**REQUIRED WORK**
Leaving out all pictures, repeat exactly the lines from the one that holds "Screen dimensions: 1456x835" to the last line of the entries below.

**AVAILABLE DATA**

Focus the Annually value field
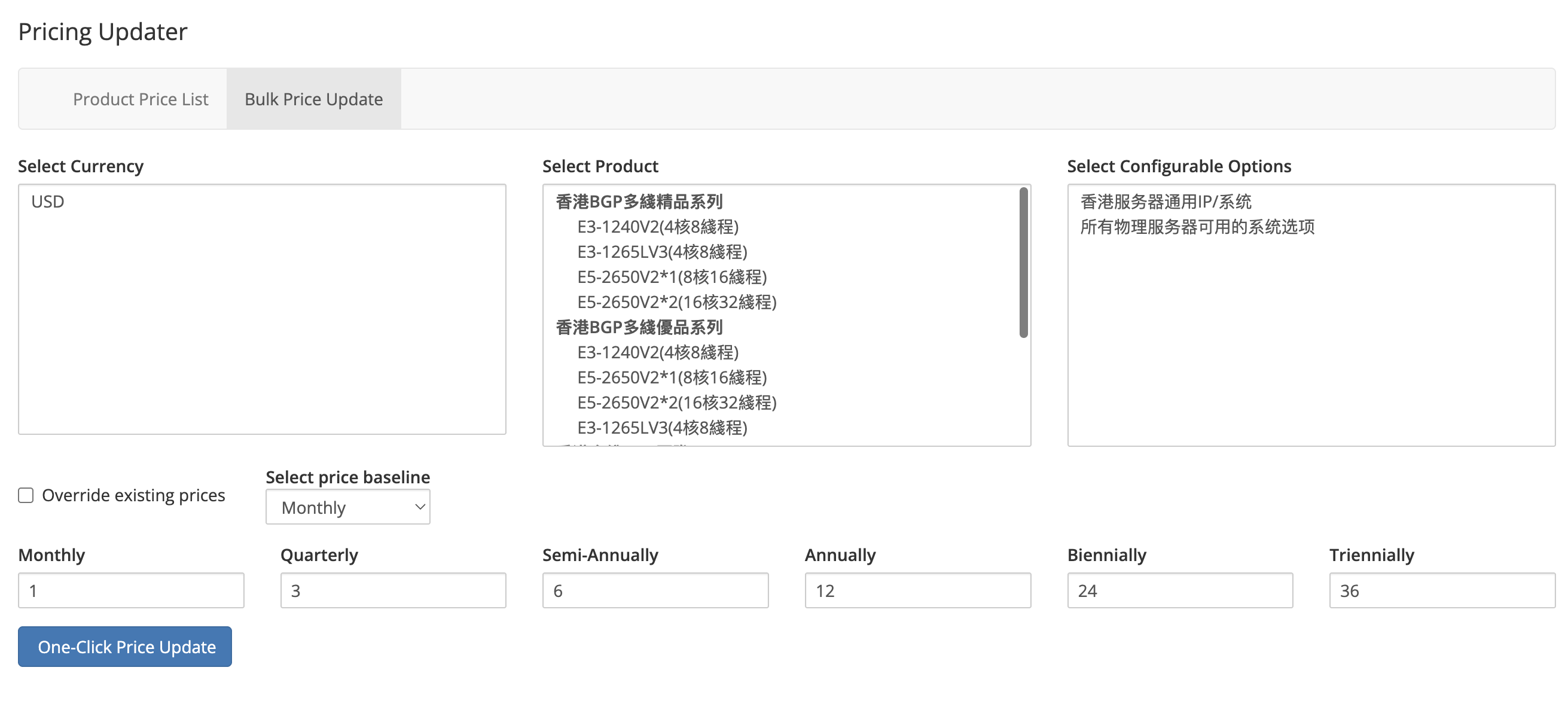1568x713 pixels. coord(917,590)
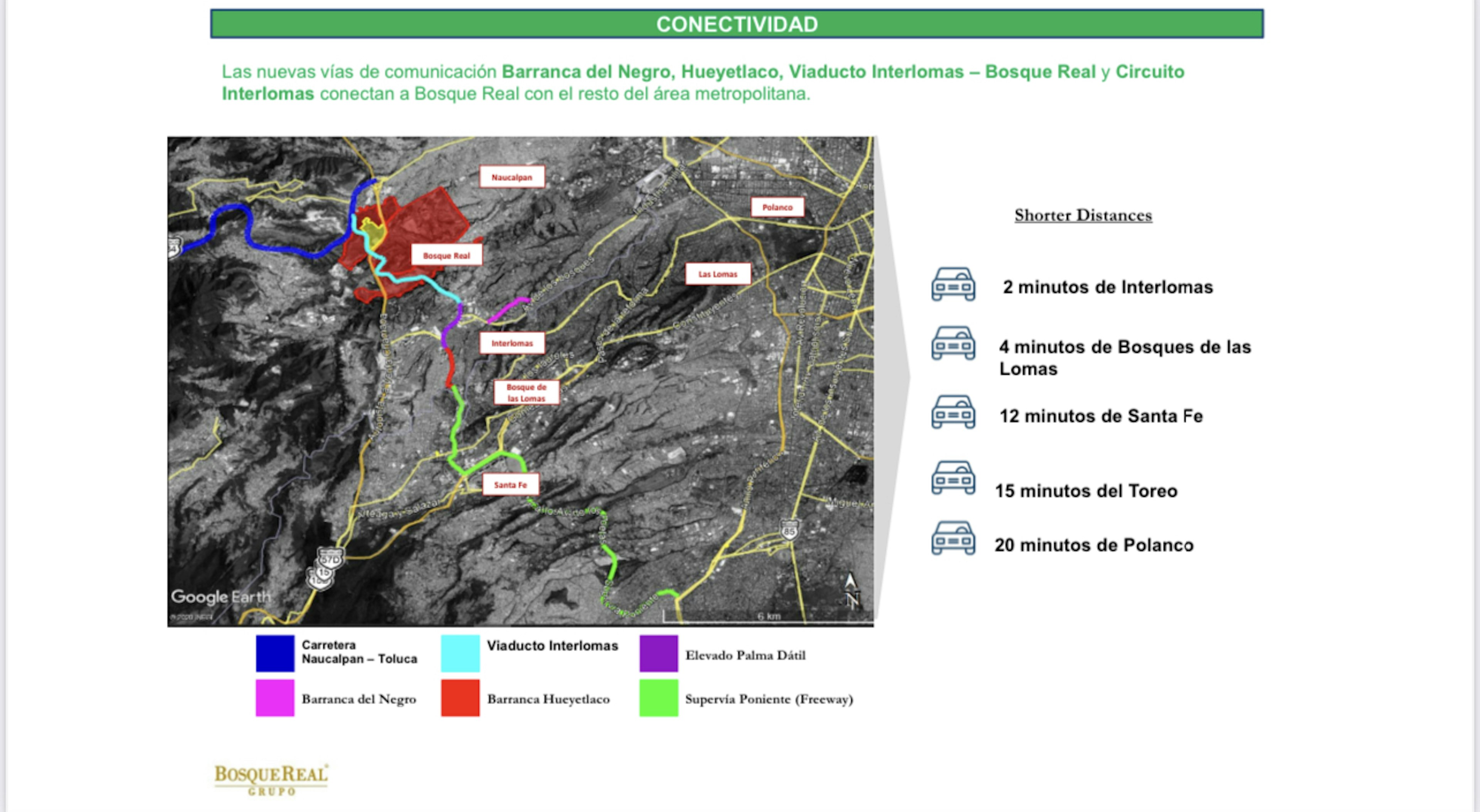
Task: Click the highway 57D shield marker
Action: tap(330, 558)

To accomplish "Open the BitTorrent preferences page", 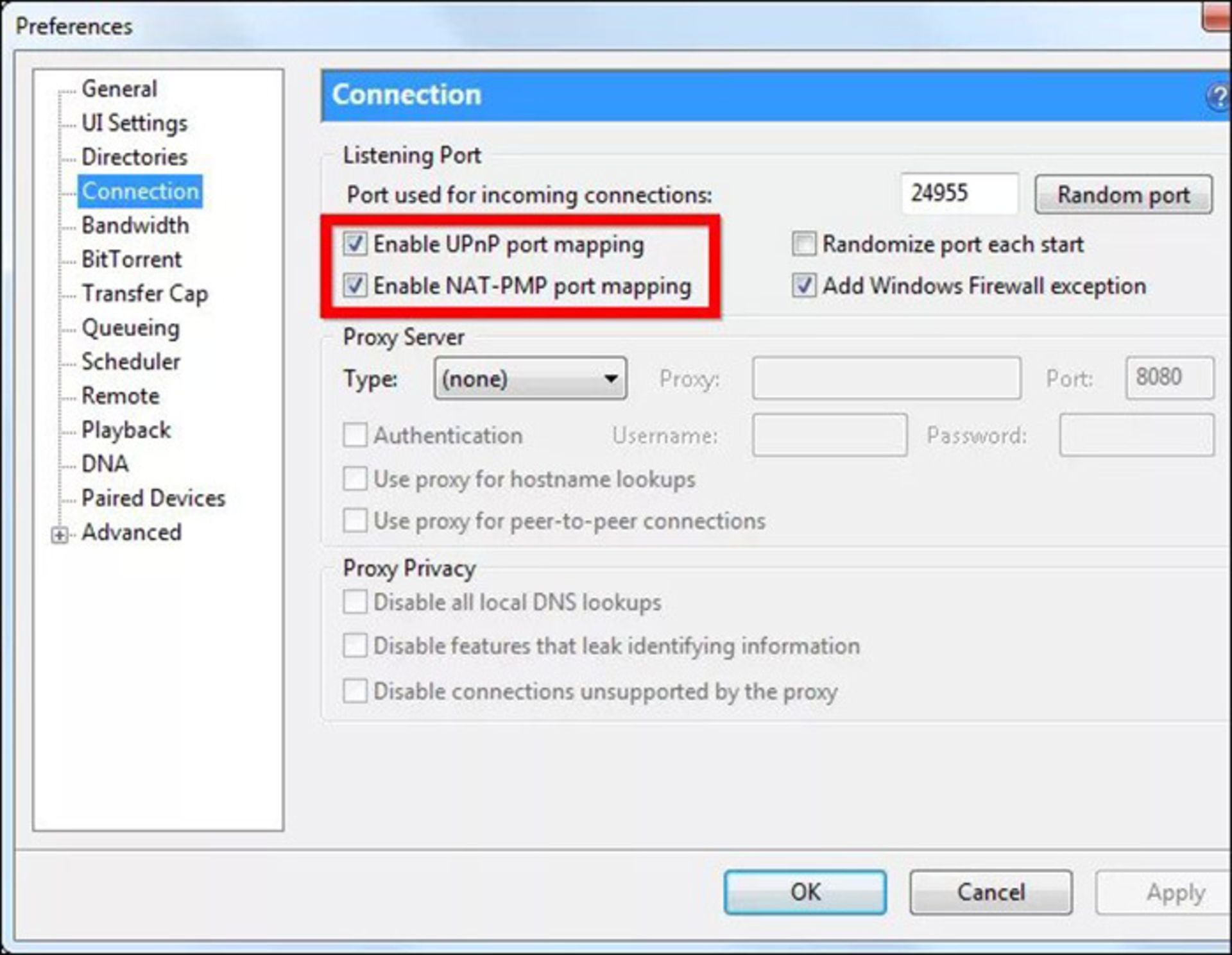I will (x=131, y=259).
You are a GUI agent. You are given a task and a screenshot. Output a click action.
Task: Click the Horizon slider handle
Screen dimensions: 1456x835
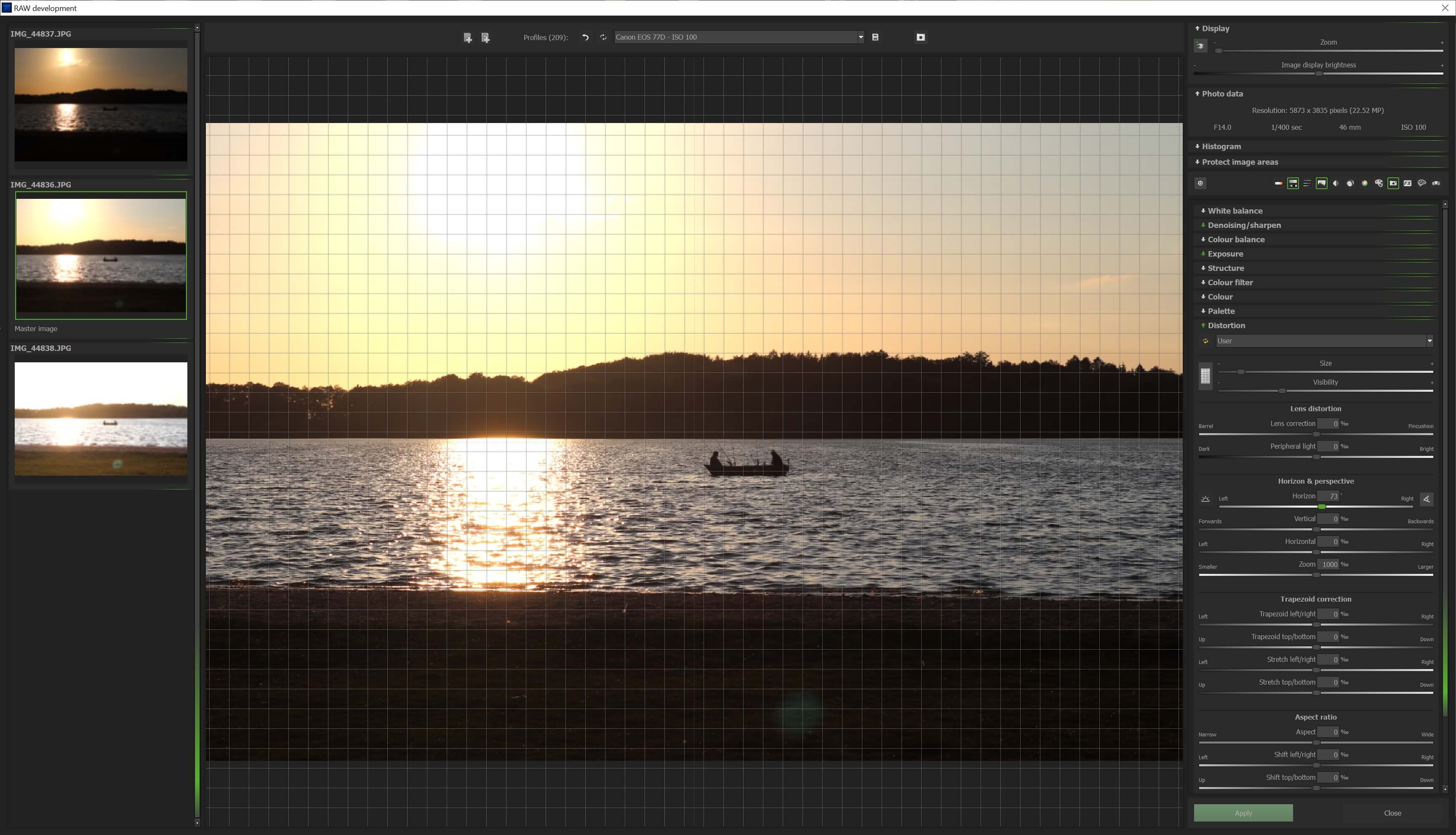point(1321,506)
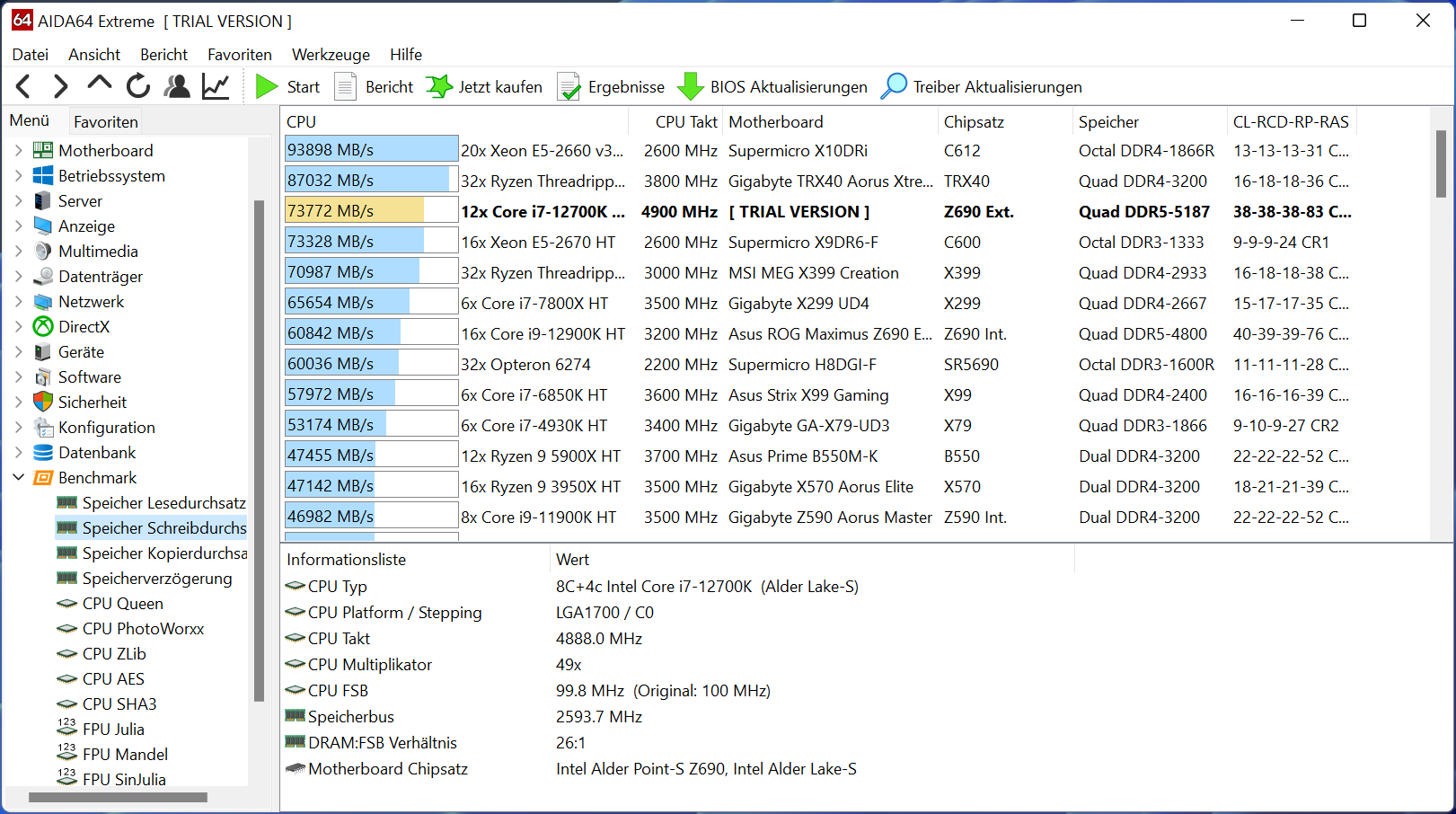Viewport: 1456px width, 814px height.
Task: Open report creation via the Bericht icon
Action: (345, 85)
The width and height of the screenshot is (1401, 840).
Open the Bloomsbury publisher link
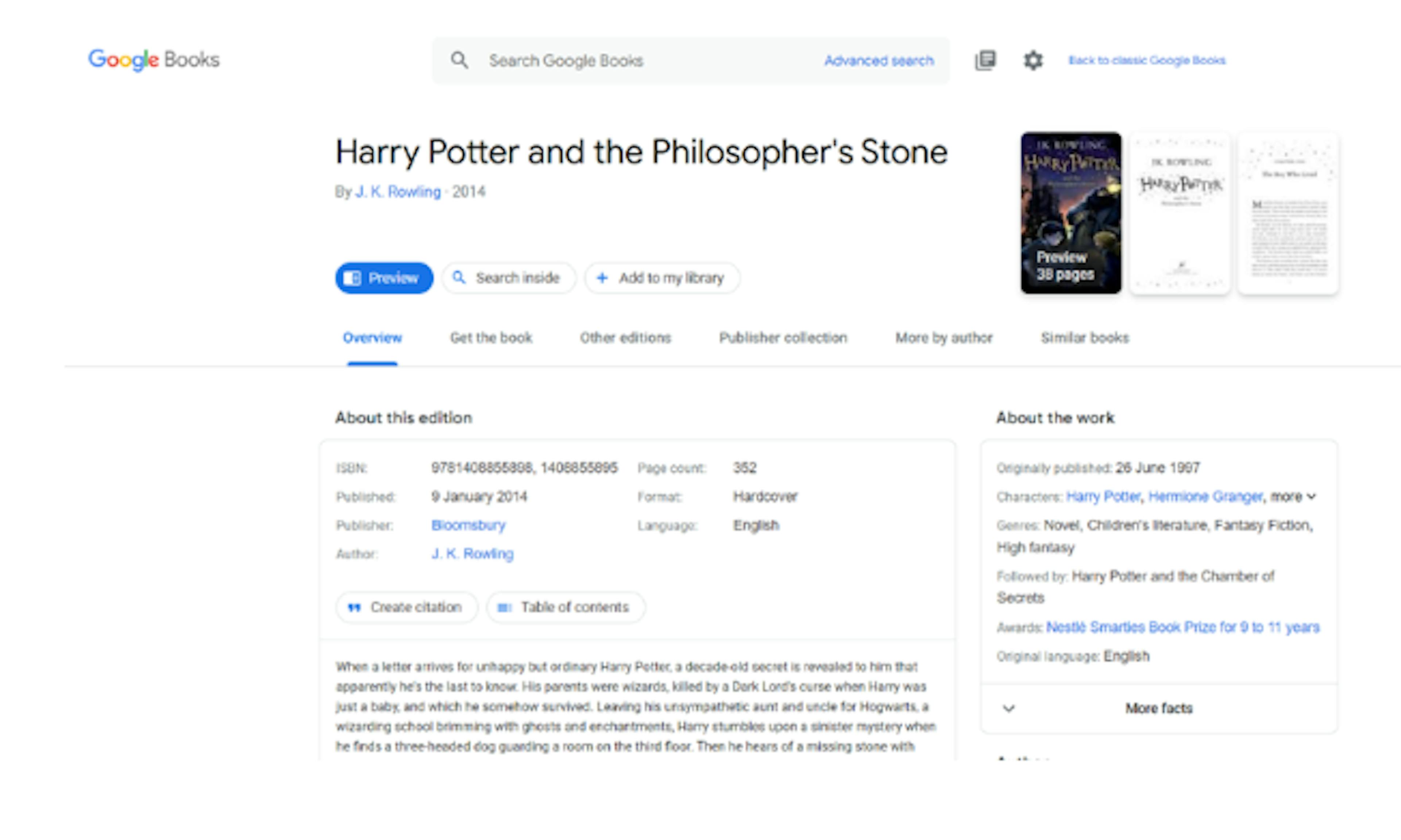point(468,525)
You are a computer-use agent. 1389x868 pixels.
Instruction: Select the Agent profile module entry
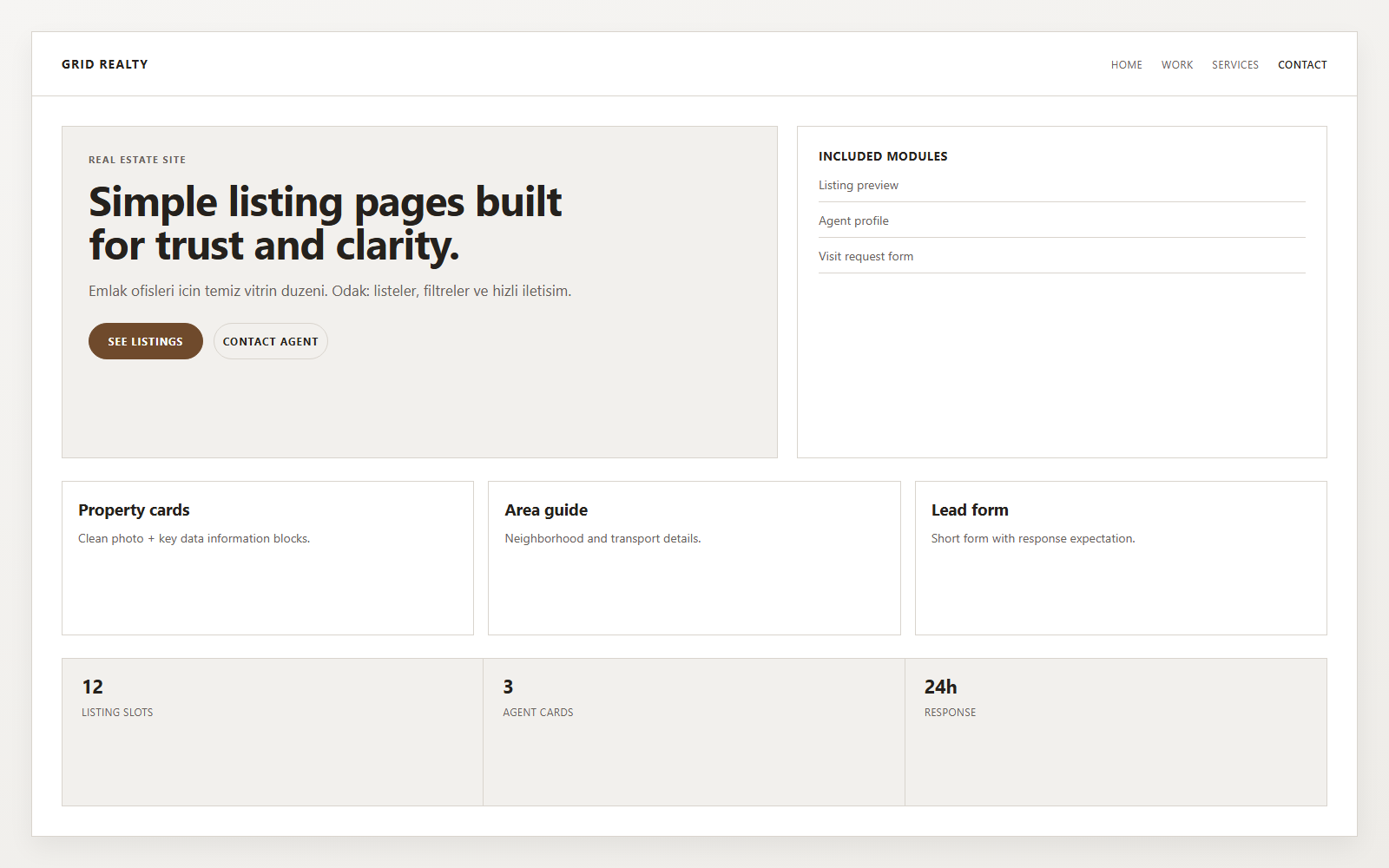tap(853, 220)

**REPLY**
Screen dimensions: 1456x835
point(1321,506)
Viewport: 1456px width, 814px height.
Task: Open report creation via the Bericht icon
Action: (345, 85)
The width and height of the screenshot is (1401, 840).
Open the Bloomsbury publisher link
point(468,525)
You are a computer-use agent. 1389x868 pixels.
Instruction: Select the Agent profile module entry
tap(853, 220)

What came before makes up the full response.